YOUR GOAL:
Without including any pictures, retype exactly the lines from the top of the records through the line containing "Viewport: 569px width, 316px height.", that final line included.

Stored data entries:
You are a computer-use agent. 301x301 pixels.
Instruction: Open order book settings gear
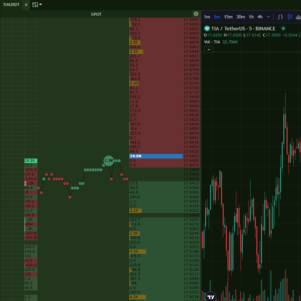[196, 14]
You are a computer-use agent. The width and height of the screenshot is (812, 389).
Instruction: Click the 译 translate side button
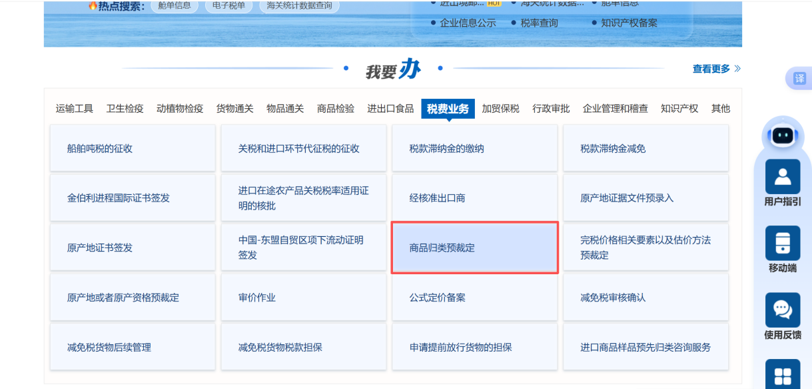pyautogui.click(x=799, y=79)
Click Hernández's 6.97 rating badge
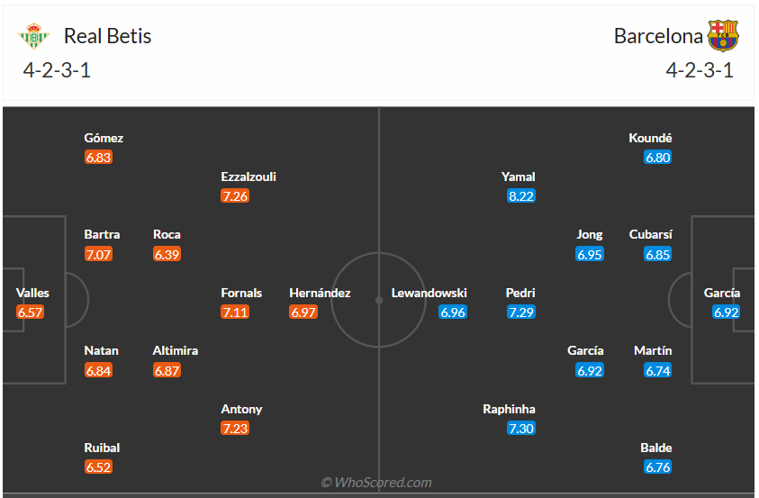Image resolution: width=759 pixels, height=498 pixels. [303, 312]
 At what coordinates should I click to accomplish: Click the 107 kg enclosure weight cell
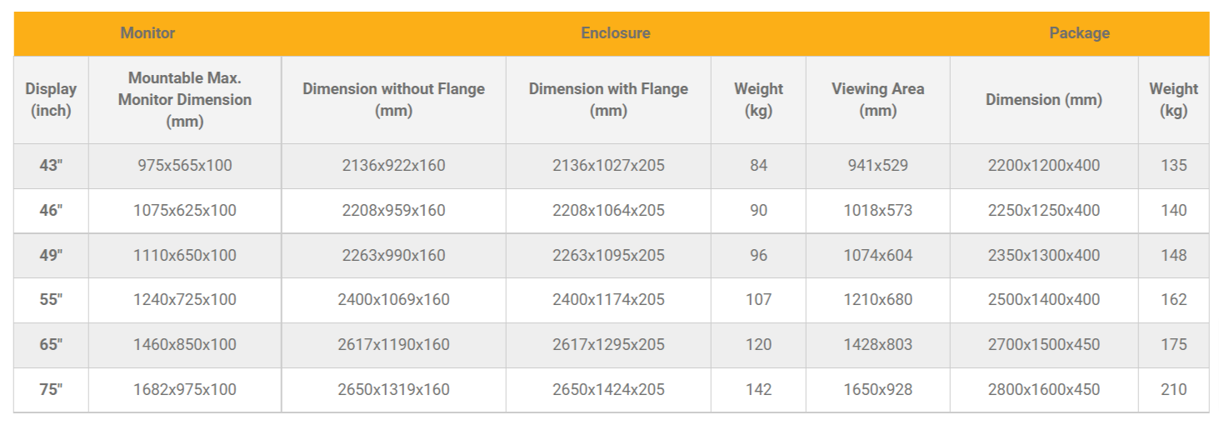(x=758, y=299)
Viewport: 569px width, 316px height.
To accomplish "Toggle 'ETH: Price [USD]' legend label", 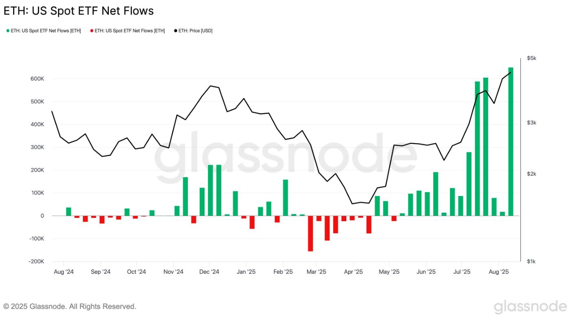I will (x=196, y=31).
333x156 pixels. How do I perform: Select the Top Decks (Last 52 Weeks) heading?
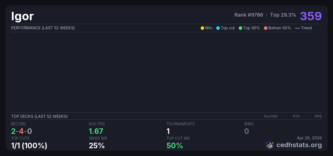39,116
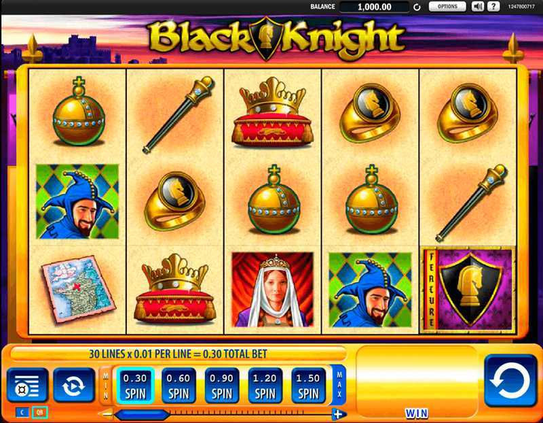Switch to the QB quick bet mode

click(40, 413)
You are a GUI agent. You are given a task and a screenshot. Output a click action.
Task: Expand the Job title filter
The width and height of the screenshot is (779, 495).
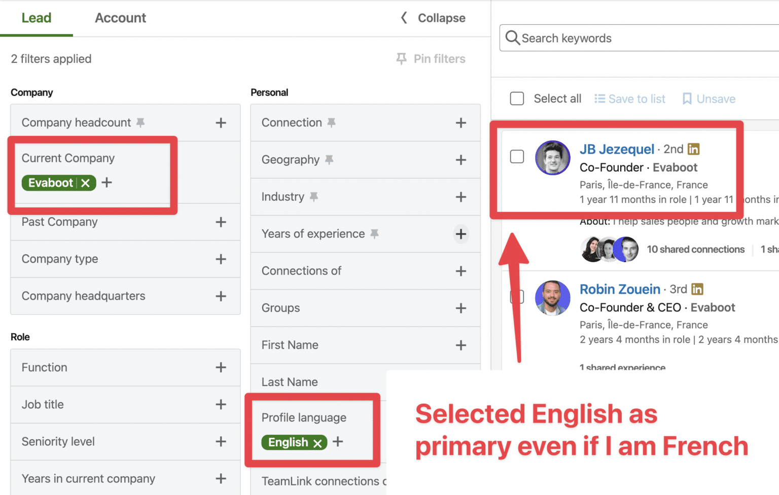click(x=221, y=405)
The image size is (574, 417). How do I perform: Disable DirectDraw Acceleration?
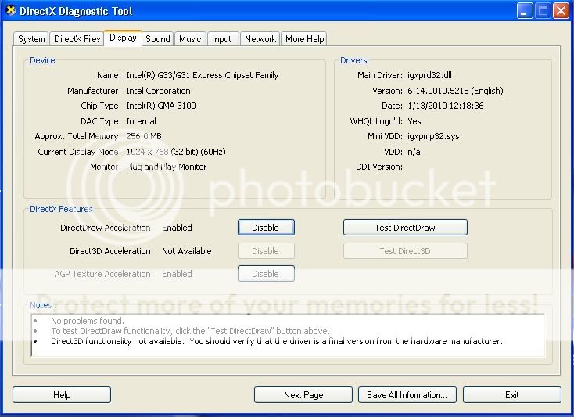pos(266,228)
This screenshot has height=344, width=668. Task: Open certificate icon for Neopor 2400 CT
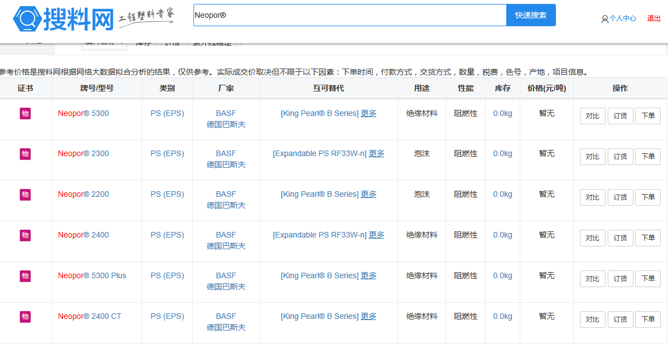tap(25, 317)
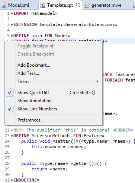135x183 pixels.
Task: Click the disabled Toggle Breakpoint entry
Action: 35,46
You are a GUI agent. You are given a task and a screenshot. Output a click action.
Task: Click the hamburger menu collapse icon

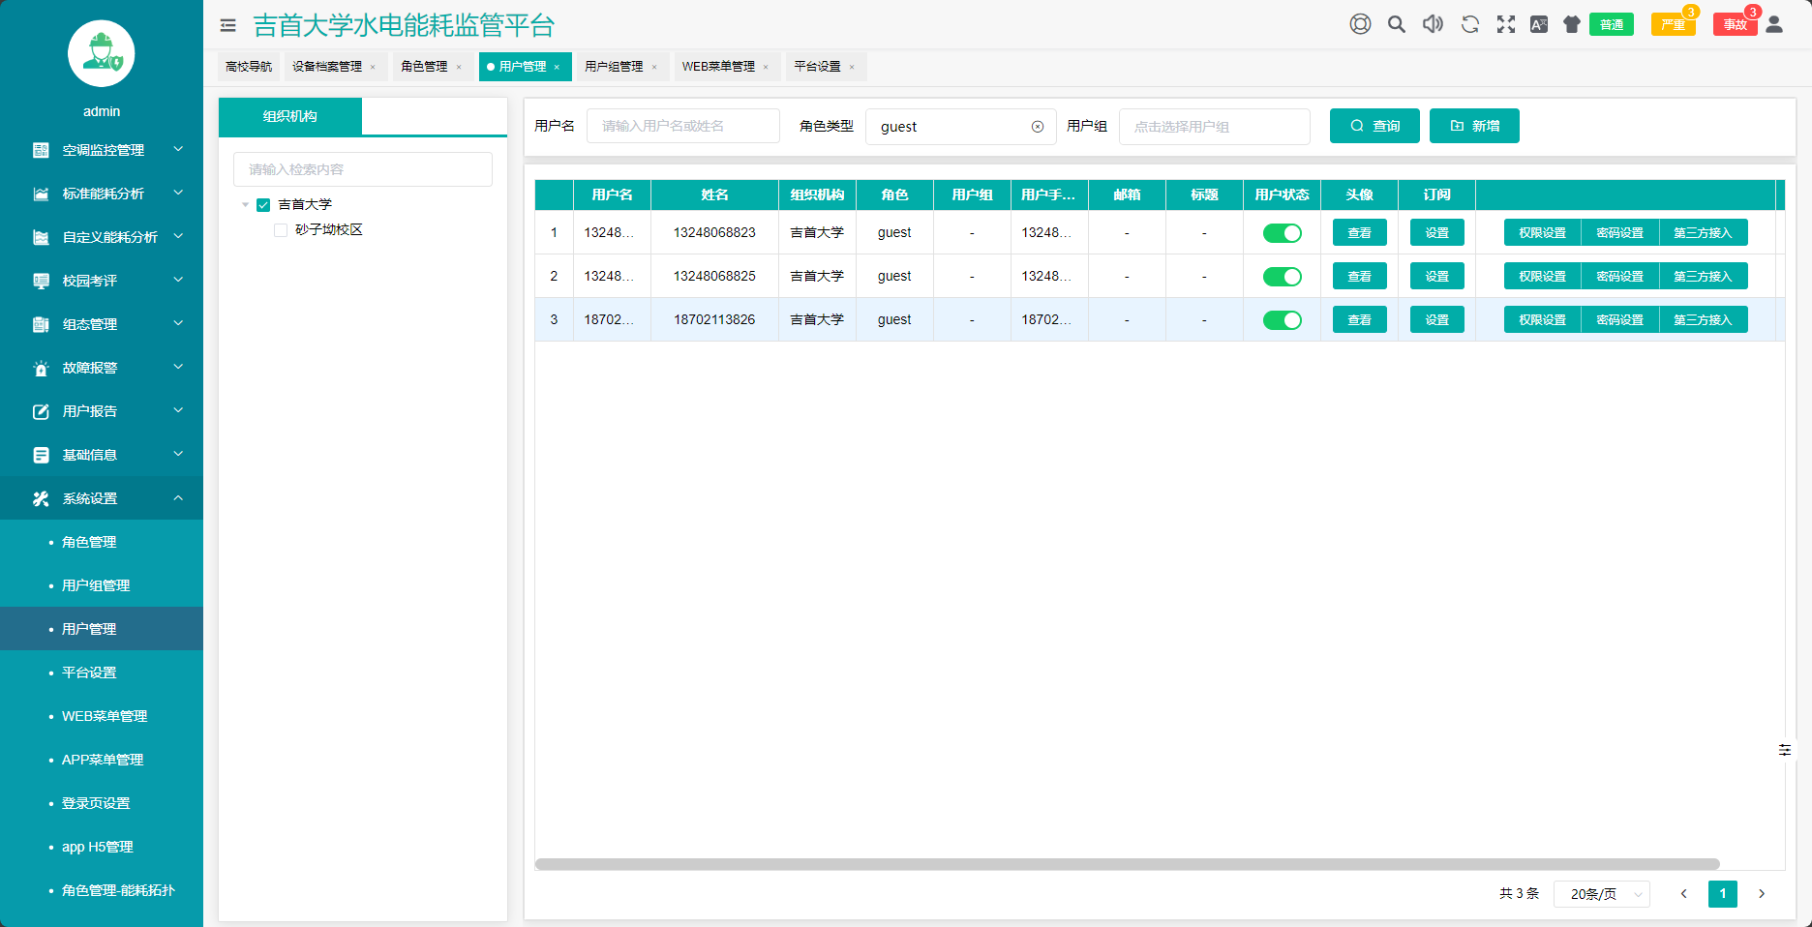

TASK OUTPUT:
You are a computer-use agent. 301x301 pixels.
Instruction: Open order book settings gear
[196, 14]
You are a computer-use agent. The width and height of the screenshot is (812, 389).
Instruction: Click the 译 translate side button
pyautogui.click(x=799, y=79)
Click Hernández's 6.97 rating badge
Image resolution: width=759 pixels, height=498 pixels. [303, 312]
 At what coordinates should I click to accomplish: Click the 107 kg enclosure weight cell
(x=758, y=299)
Viewport: 569px width, 316px height.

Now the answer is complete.